Estudo mostra que indivíduo da época pós-medieval sobreviveu graças aos cuidados da comunidade. Coordenador destaca empatia e compaixão como estruturadores da humanidade. Por Ana Haeitmann e Inês Rua
A investigação coordenada por Francisco Curate, antropólogo da Faculdade de Ciências e Tecnologia da Universidade de Coimbra (FCTUC), e Nathalie Antunes-Ferreira, antropóloga do Instituto Universitário Egas Moniz, revela uma nova perspetiva antropológica sobre a sociedade portuguesa pós-medieval. A análise de esqueletos encontrados em 2018, no adro da antiga Capela do Espírito Santo de Bucelas, perto de Lisboa, levou à descoberta do cuidado humanitário prestado a um indivíduo com lesões graves, imprescindível à sua sobrevivência.
De acordo com Francisco Curate, as características corpóreas deste indivíduo apontam para alguém de meia idade e com múltiplas fraturas que ocorreram ao longo do tempo, as quais prejudicaram gravemente a sua qualidade de vida. “Realizar tarefas, como alimentação, higiene e trabalho, era algo que a pessoa estaria inapta devido à sua capacidade motora limitada”, conta o antropólogo. A equipa de investigadores constata que a sobrevivência deste homem foi possível através de cuidados médicos e pessoais por parte da comunidade, a qual escolheu não abandoná-lo.
Embora em estudos de cariz antropológico não seja possível aferir com exatidão as causas dos múltiplos traumatismos, o coordenador da investigação destaca que os mesmos podem estar “relacionados com a sua vida profissional, mas também outras características sociais do período”. A par da violência estrutural sobre a população mais pobre, nos séculos XVII e XVIII, a zona de Bucelas era conhecida pela sua atividade vinícola, pelo que o alcoolismo e a agricultura seriam, consoante os pesquisadores, razões compatíveis com as lesões do sujeito. Os resultados desta investigação, centrada neste indivíduo, foram publicados no International Journal of Osteoarchaeology.
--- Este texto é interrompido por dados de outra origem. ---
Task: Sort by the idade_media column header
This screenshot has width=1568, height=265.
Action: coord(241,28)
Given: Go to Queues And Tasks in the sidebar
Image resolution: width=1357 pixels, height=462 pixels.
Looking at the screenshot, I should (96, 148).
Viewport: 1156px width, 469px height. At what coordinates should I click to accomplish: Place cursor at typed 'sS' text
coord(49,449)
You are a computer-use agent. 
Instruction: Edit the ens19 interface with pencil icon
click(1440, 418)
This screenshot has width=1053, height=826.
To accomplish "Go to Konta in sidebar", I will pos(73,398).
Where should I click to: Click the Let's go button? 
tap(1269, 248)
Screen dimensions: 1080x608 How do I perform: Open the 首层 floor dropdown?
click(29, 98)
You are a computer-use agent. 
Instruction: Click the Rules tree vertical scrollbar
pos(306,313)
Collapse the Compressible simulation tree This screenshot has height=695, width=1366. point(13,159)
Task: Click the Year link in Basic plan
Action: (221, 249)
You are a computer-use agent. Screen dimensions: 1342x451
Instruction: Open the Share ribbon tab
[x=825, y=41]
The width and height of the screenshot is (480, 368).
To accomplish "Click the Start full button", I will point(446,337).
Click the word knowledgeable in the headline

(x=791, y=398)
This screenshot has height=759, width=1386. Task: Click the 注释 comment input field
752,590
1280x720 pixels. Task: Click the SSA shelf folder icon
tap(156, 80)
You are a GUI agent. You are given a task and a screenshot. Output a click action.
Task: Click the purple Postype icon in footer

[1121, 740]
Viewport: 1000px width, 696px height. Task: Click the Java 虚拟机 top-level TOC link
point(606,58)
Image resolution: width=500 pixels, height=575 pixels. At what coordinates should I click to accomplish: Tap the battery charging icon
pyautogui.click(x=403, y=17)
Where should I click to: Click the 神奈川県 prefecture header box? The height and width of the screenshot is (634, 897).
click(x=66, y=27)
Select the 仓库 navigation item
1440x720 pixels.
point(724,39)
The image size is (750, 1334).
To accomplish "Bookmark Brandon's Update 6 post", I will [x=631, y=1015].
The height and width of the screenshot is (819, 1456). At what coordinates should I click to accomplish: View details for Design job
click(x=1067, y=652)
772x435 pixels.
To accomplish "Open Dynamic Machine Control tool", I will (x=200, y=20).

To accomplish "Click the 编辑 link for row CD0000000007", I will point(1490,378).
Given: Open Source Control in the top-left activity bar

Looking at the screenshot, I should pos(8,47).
Como contributo do estudo deste esqueleto, a equipa de investigação realça que veio reformular a ideia de que o passado é unidimensional. Segundo Francisco Curate, empatia e compaixão são características fundamentais para a construção social, tal como veio demonstrar esta investigação. O estudo das escavações foi financiado pela FCTUC, pelo Instituto Egas Monis e pela Universidade Nova de Lisboa e, conforme o antropólogo, pretende terminar ainda este ano. No entanto, “a análise antropológica está sempre aberta a novas interpretações e descobertas”, complementa o investigador.